* _Records supplied_
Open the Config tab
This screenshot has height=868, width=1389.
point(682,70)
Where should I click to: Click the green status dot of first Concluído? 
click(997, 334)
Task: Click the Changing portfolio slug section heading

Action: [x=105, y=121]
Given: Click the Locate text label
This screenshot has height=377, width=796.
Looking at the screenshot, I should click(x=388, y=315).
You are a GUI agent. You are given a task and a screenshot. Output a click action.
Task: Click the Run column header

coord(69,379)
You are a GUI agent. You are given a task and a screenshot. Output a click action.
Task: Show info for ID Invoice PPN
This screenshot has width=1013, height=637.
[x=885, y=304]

* _Exercise objective_
Print each entry above again, exactly as it was given.

* _Exercise answer_
Open the Config tab
This screenshot has height=868, width=1389.
point(682,70)
Where should I click to: Click the green status dot of first Concluído? 
click(997, 334)
Task: Click the Changing portfolio slug section heading

Action: [x=105, y=121]
Given: Click the Locate text label
This screenshot has height=377, width=796.
Looking at the screenshot, I should click(x=388, y=315).
You are a GUI agent. You are given a task and a screenshot. Output a click action.
Task: Click the Run column header

coord(69,379)
You are a GUI agent. You are given a task and a screenshot. Output a click action.
Task: Show info for ID Invoice PPN
This screenshot has width=1013, height=637.
[x=885, y=304]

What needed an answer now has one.